Beyond the shocking videos, Islamophobia is a daily reality for many British Muslims
A video has been circulating on social media that shows Hanane Yakoubi, a pregnant Muslim woman, being verbally abused on a London bus by a black woman. It reminded me painfully of my own experience some years ago: a white woman in her 50s verbally harassed me, saying: “You Muslims, you’re disgusting. I’m going to kill you. You Muslims. I’m going to kill you.” She said this over and over again, and while this was hardly comparable to Yakoubi’s experience, it left me feeling frightened and humiliated in my own country. An Asian man eventually came to my defence, telling the woman: “No one wants to hear your nonsense.”
I was shocked that this had taken place in London, arguably one of the most diverse cities in the world – but recent figures have shown that hate crimes against Muslims are on the rise here, increasing by 70% in the past year, according to the police. I asked Muslim people in my own circle if they could recount just one experience of abuse, and the answer was quite often yes.
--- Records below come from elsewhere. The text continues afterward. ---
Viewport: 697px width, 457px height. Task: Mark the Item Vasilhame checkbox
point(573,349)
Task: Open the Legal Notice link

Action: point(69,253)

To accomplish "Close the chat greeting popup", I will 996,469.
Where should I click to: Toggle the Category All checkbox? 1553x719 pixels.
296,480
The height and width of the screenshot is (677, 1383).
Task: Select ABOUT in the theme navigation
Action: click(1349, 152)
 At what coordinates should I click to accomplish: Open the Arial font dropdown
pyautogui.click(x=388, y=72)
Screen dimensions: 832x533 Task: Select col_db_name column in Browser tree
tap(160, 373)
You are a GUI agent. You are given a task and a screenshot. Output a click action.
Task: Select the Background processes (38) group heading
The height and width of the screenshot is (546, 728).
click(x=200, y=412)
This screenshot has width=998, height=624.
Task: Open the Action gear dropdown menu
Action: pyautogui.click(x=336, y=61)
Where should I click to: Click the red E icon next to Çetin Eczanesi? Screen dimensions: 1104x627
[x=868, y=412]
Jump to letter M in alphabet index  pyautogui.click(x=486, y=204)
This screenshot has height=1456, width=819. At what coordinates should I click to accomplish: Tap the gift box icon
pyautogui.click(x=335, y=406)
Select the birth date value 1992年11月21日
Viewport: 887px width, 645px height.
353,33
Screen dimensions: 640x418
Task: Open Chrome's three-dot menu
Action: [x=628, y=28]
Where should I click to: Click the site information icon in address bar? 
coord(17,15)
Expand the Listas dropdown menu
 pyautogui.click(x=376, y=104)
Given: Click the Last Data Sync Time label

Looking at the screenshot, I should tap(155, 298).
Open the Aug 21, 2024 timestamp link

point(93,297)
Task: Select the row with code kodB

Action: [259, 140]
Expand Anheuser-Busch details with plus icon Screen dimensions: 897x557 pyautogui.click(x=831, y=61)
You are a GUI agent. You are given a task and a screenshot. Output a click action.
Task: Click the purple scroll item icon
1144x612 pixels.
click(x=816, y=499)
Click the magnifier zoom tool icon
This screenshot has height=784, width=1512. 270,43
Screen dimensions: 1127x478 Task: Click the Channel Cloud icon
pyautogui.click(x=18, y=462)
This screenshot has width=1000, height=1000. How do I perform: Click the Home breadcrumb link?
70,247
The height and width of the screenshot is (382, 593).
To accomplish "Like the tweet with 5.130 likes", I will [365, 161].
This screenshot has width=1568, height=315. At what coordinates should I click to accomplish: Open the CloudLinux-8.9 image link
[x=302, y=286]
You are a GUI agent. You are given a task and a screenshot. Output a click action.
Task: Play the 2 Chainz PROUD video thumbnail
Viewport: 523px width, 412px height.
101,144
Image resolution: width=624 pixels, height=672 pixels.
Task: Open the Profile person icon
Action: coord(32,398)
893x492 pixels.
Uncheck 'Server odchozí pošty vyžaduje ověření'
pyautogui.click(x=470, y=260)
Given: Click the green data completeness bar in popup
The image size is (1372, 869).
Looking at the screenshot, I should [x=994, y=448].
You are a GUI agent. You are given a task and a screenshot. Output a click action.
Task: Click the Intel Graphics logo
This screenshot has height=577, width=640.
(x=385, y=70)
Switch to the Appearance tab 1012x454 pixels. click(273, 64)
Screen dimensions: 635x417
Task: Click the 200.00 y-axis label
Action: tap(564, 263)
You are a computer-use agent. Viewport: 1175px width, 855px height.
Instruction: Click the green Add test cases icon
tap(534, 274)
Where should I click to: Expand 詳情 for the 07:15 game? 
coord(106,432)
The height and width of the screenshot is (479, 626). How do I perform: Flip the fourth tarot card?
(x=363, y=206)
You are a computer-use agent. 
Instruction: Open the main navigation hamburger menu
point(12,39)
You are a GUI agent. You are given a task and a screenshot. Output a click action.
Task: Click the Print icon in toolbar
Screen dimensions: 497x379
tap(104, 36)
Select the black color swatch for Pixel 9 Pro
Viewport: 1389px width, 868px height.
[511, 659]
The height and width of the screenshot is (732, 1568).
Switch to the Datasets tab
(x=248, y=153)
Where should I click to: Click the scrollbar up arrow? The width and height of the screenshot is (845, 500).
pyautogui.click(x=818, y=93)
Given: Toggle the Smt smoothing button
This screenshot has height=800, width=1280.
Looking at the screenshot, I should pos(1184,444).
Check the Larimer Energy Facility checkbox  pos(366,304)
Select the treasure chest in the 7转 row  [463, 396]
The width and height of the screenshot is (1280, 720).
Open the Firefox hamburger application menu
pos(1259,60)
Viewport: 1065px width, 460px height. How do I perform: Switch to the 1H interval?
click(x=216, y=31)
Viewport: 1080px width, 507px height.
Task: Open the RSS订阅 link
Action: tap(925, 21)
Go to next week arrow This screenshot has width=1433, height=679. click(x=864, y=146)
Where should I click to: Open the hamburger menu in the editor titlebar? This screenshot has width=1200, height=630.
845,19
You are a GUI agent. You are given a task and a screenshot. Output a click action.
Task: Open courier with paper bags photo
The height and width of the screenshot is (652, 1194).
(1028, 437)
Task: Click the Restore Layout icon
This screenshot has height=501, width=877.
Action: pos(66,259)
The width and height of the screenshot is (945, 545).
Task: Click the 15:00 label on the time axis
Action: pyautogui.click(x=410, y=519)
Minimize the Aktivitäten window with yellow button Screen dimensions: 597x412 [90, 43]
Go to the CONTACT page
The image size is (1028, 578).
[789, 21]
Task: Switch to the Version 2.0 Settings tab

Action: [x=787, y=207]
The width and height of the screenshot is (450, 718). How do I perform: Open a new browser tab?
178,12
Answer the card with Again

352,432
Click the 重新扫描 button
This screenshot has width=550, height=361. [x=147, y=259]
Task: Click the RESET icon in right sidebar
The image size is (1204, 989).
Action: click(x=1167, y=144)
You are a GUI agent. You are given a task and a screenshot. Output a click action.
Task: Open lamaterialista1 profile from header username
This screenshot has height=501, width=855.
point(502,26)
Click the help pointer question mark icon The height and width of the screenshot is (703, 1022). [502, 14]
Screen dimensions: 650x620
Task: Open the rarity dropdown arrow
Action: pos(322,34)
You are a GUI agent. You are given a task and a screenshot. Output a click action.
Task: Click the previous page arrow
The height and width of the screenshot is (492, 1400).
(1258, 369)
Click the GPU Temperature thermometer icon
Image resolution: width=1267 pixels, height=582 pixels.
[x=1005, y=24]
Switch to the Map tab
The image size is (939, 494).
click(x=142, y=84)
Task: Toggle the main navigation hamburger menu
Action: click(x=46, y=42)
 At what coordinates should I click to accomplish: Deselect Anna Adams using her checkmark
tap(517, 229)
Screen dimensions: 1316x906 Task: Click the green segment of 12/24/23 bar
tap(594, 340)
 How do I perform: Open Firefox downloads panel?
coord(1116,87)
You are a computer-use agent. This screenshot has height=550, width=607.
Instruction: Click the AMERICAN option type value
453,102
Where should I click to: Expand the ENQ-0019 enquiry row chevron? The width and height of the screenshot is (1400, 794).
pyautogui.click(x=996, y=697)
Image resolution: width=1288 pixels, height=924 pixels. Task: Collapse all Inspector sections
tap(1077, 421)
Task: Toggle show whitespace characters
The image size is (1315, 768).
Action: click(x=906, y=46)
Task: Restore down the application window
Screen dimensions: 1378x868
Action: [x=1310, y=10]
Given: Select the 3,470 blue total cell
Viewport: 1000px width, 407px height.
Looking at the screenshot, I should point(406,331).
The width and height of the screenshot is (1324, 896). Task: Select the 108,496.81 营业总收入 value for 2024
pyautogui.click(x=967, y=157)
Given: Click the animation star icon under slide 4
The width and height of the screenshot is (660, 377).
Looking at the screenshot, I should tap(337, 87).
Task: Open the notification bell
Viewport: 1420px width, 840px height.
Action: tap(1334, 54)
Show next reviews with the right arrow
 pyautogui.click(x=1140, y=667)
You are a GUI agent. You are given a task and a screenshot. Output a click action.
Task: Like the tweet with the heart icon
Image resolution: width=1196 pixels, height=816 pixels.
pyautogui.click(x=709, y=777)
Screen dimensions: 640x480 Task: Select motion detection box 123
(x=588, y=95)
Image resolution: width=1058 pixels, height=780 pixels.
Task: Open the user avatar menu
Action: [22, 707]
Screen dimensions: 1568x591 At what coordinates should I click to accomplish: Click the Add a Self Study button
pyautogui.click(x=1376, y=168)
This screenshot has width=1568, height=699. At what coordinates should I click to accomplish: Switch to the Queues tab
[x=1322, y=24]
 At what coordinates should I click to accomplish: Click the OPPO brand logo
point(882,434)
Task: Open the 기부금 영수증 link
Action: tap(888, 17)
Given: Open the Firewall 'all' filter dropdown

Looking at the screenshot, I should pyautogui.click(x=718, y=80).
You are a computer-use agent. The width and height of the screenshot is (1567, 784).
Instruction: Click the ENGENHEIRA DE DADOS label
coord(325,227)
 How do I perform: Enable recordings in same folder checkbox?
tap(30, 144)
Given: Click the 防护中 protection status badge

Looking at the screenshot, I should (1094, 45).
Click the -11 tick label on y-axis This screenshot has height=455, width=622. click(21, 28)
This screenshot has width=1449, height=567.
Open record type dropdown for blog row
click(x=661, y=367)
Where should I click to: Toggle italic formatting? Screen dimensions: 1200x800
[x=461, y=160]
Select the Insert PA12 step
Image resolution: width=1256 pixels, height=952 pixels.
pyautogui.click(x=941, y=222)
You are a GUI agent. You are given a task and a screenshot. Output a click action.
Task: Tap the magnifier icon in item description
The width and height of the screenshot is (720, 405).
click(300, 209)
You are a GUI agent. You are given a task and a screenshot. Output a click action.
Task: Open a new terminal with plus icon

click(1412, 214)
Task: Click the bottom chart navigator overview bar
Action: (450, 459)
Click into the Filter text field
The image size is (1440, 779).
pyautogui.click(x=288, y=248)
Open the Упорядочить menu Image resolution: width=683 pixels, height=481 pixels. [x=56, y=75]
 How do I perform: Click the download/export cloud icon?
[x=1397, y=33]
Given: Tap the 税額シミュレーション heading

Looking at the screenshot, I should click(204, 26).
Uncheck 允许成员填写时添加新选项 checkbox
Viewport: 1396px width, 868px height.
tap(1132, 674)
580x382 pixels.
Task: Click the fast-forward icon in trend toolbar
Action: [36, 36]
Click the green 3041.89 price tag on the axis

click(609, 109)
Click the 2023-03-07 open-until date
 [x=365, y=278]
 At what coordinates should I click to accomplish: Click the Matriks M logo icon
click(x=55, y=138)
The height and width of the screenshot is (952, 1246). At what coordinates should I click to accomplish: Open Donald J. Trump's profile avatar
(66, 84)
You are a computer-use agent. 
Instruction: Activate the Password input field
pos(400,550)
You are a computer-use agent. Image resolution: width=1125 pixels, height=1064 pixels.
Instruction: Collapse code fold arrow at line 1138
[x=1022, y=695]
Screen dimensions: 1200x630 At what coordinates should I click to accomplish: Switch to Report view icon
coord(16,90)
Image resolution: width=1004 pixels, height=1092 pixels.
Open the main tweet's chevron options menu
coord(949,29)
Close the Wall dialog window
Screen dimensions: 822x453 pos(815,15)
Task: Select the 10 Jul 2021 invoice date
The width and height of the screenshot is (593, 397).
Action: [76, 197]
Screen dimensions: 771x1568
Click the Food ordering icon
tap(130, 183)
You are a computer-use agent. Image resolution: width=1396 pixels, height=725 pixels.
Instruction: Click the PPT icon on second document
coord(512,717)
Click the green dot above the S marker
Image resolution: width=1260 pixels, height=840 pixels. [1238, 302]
What is being highlighted by this video and others (another has recently emerged, in which an elderly disabled Muslim is apparently verbally attacked by a young black man) is that these attacks do not always involve the stereotypical far-right white, male skinhead, but come, disturbingly, from a broader cross-section of society.
Yet Masud, from Buckinghamshire, believes that apart from members of groups like the English Defence League, British people are generally not prejudiced; rather they are genuinely afraid – and some politicians are choosing to stoke that fear rather than dissipate it. His main concern is the “casual Islamophobia” that becomes an acceptable, everyday part of conversation.